This technology (if close to as good as claimed) could be used to store wind and solar energy.

In addition to transportation, this hydrogenated solution could be delivered through pipelines to run a hydrogen fuel cell economy…?? eventually replacing the grid ??

Reply to  DocSiders
February 28, 2019 4:42 am

Website strangely devoid of real facts or real industry partners or real demonstration or proper description of the technology. A bit like cold fusion, really.

John Endicott
Reply to  It doesn't add up...
February 28, 2019 9:07 am

Which is pretty much what you find every time some shill comes along touting “a new xxxxx technology that could be a game changer”. The links are always devoid of real facts, real industry partners, real demonstration or anything else real.

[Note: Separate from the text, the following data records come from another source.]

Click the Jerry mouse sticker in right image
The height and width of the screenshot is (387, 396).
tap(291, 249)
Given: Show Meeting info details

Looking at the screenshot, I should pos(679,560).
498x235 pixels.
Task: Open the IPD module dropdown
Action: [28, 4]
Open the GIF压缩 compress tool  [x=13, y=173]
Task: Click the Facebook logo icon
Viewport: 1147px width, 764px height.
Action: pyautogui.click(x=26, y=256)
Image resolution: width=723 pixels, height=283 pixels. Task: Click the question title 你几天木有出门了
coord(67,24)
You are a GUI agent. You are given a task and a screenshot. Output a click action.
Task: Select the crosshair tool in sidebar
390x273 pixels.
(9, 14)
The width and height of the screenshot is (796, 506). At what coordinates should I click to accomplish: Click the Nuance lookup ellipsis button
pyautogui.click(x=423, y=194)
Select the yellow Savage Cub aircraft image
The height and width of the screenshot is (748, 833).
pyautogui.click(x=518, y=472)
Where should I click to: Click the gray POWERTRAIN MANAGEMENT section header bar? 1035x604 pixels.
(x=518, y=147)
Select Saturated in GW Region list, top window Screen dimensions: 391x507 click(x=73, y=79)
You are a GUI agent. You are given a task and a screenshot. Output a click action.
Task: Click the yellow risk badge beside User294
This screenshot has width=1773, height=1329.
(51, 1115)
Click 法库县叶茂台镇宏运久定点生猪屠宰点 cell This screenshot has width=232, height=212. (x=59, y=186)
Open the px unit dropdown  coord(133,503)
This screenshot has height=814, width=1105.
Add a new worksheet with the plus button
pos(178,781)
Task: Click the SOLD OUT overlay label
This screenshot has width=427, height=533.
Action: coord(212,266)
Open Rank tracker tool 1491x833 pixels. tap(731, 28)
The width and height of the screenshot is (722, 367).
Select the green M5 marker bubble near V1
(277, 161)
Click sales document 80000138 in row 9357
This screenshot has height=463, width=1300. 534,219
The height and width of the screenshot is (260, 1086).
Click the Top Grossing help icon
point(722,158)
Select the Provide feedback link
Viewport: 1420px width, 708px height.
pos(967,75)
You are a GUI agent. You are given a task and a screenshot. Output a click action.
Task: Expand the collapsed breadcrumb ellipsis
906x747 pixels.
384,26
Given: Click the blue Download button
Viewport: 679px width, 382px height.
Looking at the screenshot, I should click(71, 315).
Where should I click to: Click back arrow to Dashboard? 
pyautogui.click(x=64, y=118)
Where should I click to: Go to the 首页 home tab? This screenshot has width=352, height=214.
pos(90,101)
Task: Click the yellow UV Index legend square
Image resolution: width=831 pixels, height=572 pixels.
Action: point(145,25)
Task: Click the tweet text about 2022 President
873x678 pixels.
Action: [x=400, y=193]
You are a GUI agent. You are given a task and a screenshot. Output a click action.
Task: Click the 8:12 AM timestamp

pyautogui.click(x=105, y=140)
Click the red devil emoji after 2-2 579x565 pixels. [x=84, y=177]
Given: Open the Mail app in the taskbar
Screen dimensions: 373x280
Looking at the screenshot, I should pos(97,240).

Lots of hype and nothing else.

DocSiders
Reply to  It doesn't add up...
February 28, 2019 9:09 am

I did some digging and got some numbers…and ran the numbers “back of the envelope”:
– Getting twice the range (example 15 gal x 20mpg = 300 miles…x 2 = 600 miles ) per tank requires ~87 gallons (but need 2 tanks!!) of hydrogenated fuel (3% H2 by weight) weighs about 700 EXTRA POUNDS (lbs. more than a tank of gas at 43 lbs.)

– 3% by weight doesn’t sound like nearly enough…but H2 energy density (MJ/Kg) is 3.3 times that of gasoline…and “H2 fuel-cell-through-motors” is 2.5 times more efficient than “gasoline-through-a-motor”. 43 lbs of gasoline equates to only 5 lbs H2.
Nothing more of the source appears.